Written request:
Reproduce each of the following records verbatim, line for line.

Input for this task:
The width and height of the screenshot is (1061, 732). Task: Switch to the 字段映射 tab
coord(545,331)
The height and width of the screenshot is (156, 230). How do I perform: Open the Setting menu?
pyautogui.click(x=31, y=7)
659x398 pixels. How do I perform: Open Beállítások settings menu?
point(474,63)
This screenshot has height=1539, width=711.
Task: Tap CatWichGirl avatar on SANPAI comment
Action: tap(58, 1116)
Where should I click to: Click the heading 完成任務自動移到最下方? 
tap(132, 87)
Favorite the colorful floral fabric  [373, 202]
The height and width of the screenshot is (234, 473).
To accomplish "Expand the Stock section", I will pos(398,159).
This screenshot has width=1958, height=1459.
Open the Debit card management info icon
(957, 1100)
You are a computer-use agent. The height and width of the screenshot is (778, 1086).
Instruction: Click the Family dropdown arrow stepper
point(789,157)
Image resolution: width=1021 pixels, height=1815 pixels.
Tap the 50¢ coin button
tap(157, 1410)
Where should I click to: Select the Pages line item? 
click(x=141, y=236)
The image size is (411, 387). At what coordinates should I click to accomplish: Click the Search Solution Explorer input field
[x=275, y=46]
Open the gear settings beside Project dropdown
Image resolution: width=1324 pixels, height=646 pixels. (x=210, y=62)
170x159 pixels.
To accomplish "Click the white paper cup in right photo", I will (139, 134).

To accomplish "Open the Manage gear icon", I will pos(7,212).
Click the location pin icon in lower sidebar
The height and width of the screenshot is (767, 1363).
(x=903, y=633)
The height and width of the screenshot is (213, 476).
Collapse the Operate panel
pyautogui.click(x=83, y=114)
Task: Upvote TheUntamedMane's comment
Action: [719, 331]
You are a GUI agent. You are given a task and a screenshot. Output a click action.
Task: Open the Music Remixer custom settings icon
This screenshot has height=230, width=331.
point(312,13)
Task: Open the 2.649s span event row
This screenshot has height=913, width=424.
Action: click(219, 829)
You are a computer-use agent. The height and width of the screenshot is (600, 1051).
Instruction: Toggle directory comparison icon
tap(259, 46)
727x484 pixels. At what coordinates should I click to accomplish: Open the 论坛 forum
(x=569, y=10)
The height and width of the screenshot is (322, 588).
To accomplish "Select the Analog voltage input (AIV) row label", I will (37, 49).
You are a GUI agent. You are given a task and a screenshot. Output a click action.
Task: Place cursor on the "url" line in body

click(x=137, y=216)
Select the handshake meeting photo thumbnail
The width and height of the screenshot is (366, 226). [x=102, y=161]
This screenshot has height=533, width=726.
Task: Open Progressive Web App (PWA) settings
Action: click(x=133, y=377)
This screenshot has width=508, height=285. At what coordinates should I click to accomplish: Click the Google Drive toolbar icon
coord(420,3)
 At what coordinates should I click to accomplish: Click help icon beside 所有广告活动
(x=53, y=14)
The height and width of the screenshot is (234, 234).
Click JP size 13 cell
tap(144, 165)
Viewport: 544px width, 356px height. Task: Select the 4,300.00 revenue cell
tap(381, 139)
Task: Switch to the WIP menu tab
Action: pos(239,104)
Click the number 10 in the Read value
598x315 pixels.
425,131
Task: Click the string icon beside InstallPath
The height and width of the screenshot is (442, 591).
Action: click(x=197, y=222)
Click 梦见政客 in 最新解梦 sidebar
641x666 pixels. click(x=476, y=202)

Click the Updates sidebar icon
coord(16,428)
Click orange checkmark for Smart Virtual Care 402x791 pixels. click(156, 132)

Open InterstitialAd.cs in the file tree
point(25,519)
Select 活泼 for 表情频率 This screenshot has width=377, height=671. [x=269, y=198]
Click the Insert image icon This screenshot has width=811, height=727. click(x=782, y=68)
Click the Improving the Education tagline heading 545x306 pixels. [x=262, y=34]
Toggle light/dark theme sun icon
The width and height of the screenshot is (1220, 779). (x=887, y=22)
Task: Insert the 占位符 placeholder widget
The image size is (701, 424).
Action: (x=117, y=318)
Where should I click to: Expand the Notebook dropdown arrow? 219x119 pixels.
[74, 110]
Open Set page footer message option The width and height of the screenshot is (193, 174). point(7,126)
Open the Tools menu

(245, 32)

Result:
The width and height of the screenshot is (1061, 732). Task: Switch to the 字段映射 tab
coord(545,331)
The height and width of the screenshot is (156, 230). How do I perform: Open the Setting menu?
pyautogui.click(x=31, y=7)
659x398 pixels. How do I perform: Open Beállítások settings menu?
point(474,63)
This screenshot has height=1539, width=711.
Task: Tap CatWichGirl avatar on SANPAI comment
Action: tap(58, 1116)
Where should I click to: Click the heading 完成任務自動移到最下方? 
tap(132, 87)
Favorite the colorful floral fabric  [373, 202]
The height and width of the screenshot is (234, 473).
To accomplish "Expand the Stock section", I will pos(398,159).
This screenshot has width=1958, height=1459.
Open the Debit card management info icon
(957, 1100)
You are a computer-use agent. The height and width of the screenshot is (778, 1086).
Instruction: Click the Family dropdown arrow stepper
point(789,157)
Image resolution: width=1021 pixels, height=1815 pixels.
Tap the 50¢ coin button
tap(157, 1410)
Where should I click to: Select the Pages line item? 
click(x=141, y=236)
The image size is (411, 387). At what coordinates should I click to accomplish: Click the Search Solution Explorer input field
[x=275, y=46]
Open the gear settings beside Project dropdown
Image resolution: width=1324 pixels, height=646 pixels. (x=210, y=62)
170x159 pixels.
To accomplish "Click the white paper cup in right photo", I will (139, 134).

To accomplish "Open the Manage gear icon", I will pos(7,212).
Click the location pin icon in lower sidebar
The height and width of the screenshot is (767, 1363).
(x=903, y=633)
The height and width of the screenshot is (213, 476).
Collapse the Operate panel
pyautogui.click(x=83, y=114)
Task: Upvote TheUntamedMane's comment
Action: [719, 331]
You are a GUI agent. You are given a task and a screenshot. Output a click action.
Task: Open the Music Remixer custom settings icon
This screenshot has height=230, width=331.
point(312,13)
Task: Open the 2.649s span event row
This screenshot has height=913, width=424.
Action: click(219, 829)
You are a computer-use agent. The height and width of the screenshot is (600, 1051).
Instruction: Toggle directory comparison icon
tap(259, 46)
727x484 pixels. At what coordinates should I click to accomplish: Open the 论坛 forum
(x=569, y=10)
The height and width of the screenshot is (322, 588).
To accomplish "Select the Analog voltage input (AIV) row label", I will (37, 49).
You are a GUI agent. You are given a task and a screenshot. Output a click action.
Task: Place cursor on the "url" line in body

click(x=137, y=216)
Select the handshake meeting photo thumbnail
The width and height of the screenshot is (366, 226). [x=102, y=161]
This screenshot has height=533, width=726.
Task: Open Progressive Web App (PWA) settings
Action: click(x=133, y=377)
This screenshot has width=508, height=285. At what coordinates should I click to accomplish: Click the Google Drive toolbar icon
coord(420,3)
 At what coordinates should I click to accomplish: Click help icon beside 所有广告活动
(x=53, y=14)
The height and width of the screenshot is (234, 234).
Click JP size 13 cell
tap(144, 165)
Viewport: 544px width, 356px height. Task: Select the 4,300.00 revenue cell
tap(381, 139)
Task: Switch to the WIP menu tab
Action: pos(239,104)
Click the number 10 in the Read value
598x315 pixels.
425,131
Task: Click the string icon beside InstallPath
The height and width of the screenshot is (442, 591).
Action: click(x=197, y=222)
Click 梦见政客 in 最新解梦 sidebar
641x666 pixels. click(x=476, y=202)

Click the Updates sidebar icon
coord(16,428)
Click orange checkmark for Smart Virtual Care 402x791 pixels. click(156, 132)

Open InterstitialAd.cs in the file tree
point(25,519)
Select 活泼 for 表情频率 This screenshot has width=377, height=671. [x=269, y=198]
Click the Insert image icon This screenshot has width=811, height=727. click(x=782, y=68)
Click the Improving the Education tagline heading 545x306 pixels. [x=262, y=34]
Toggle light/dark theme sun icon
The width and height of the screenshot is (1220, 779). (x=887, y=22)
Task: Insert the 占位符 placeholder widget
The image size is (701, 424).
Action: (x=117, y=318)
Where should I click to: Expand the Notebook dropdown arrow? 219x119 pixels.
[74, 110]
Open Set page footer message option The width and height of the screenshot is (193, 174). point(7,126)
Open the Tools menu

(245, 32)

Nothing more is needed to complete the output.